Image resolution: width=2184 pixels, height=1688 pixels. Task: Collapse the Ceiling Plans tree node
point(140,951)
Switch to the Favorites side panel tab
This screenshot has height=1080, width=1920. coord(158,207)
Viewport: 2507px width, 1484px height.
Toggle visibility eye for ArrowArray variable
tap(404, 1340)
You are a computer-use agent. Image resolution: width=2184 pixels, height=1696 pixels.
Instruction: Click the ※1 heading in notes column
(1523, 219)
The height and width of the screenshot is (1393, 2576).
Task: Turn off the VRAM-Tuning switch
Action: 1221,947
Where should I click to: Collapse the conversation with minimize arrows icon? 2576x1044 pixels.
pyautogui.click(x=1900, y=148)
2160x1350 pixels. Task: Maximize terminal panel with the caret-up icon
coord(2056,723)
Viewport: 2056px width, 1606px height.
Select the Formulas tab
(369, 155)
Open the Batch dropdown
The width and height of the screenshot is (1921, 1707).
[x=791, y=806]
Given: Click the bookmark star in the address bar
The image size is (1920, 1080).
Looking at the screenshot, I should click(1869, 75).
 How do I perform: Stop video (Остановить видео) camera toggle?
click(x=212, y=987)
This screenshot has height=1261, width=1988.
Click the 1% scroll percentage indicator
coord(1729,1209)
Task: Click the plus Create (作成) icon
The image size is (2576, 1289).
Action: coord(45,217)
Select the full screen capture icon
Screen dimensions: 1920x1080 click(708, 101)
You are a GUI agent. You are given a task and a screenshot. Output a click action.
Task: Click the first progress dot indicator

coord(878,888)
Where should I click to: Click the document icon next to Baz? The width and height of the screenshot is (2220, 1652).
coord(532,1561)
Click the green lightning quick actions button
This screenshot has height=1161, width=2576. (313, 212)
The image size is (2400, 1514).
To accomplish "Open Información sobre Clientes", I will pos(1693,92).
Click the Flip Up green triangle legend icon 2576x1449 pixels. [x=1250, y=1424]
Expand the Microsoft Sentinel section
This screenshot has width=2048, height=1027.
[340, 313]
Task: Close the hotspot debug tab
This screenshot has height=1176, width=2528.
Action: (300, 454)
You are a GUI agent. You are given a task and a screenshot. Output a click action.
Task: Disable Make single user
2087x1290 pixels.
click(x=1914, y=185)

────────────────────────────────────────

**Assignment**. Once more, write all of the records exactly as given.

**Reply to the exercise**.
Image resolution: width=2184 pixels, height=1688 pixels. Task: Collapse the Ceiling Plans tree node
point(140,951)
Switch to the Favorites side panel tab
This screenshot has height=1080, width=1920. coord(158,207)
Viewport: 2507px width, 1484px height.
Toggle visibility eye for ArrowArray variable
tap(404, 1340)
You are a computer-use agent. Image resolution: width=2184 pixels, height=1696 pixels.
Instruction: Click the ※1 heading in notes column
(1523, 219)
The height and width of the screenshot is (1393, 2576).
Task: Turn off the VRAM-Tuning switch
Action: 1221,947
Where should I click to: Collapse the conversation with minimize arrows icon? 2576x1044 pixels.
pyautogui.click(x=1900, y=148)
2160x1350 pixels. Task: Maximize terminal panel with the caret-up icon
coord(2056,723)
Viewport: 2056px width, 1606px height.
Select the Formulas tab
(369, 155)
Open the Batch dropdown
The width and height of the screenshot is (1921, 1707).
[x=791, y=806]
Given: Click the bookmark star in the address bar
The image size is (1920, 1080).
Looking at the screenshot, I should click(1869, 75).
 How do I perform: Stop video (Остановить видео) camera toggle?
click(x=212, y=987)
This screenshot has height=1261, width=1988.
Click the 1% scroll percentage indicator
coord(1729,1209)
Task: Click the plus Create (作成) icon
The image size is (2576, 1289).
Action: coord(45,217)
Select the full screen capture icon
Screen dimensions: 1920x1080 click(708, 101)
You are a GUI agent. You are given a task and a screenshot. Output a click action.
Task: Click the first progress dot indicator

coord(878,888)
Where should I click to: Click the document icon next to Baz? The width and height of the screenshot is (2220, 1652).
coord(532,1561)
Click the green lightning quick actions button
This screenshot has height=1161, width=2576. (313, 212)
The image size is (2400, 1514).
To accomplish "Open Información sobre Clientes", I will pos(1693,92).
Click the Flip Up green triangle legend icon 2576x1449 pixels. [x=1250, y=1424]
Expand the Microsoft Sentinel section
This screenshot has width=2048, height=1027.
[340, 313]
Task: Close the hotspot debug tab
This screenshot has height=1176, width=2528.
Action: (300, 454)
You are a GUI agent. You are given a task and a screenshot. Output a click action.
Task: Disable Make single user
2087x1290 pixels.
click(x=1914, y=185)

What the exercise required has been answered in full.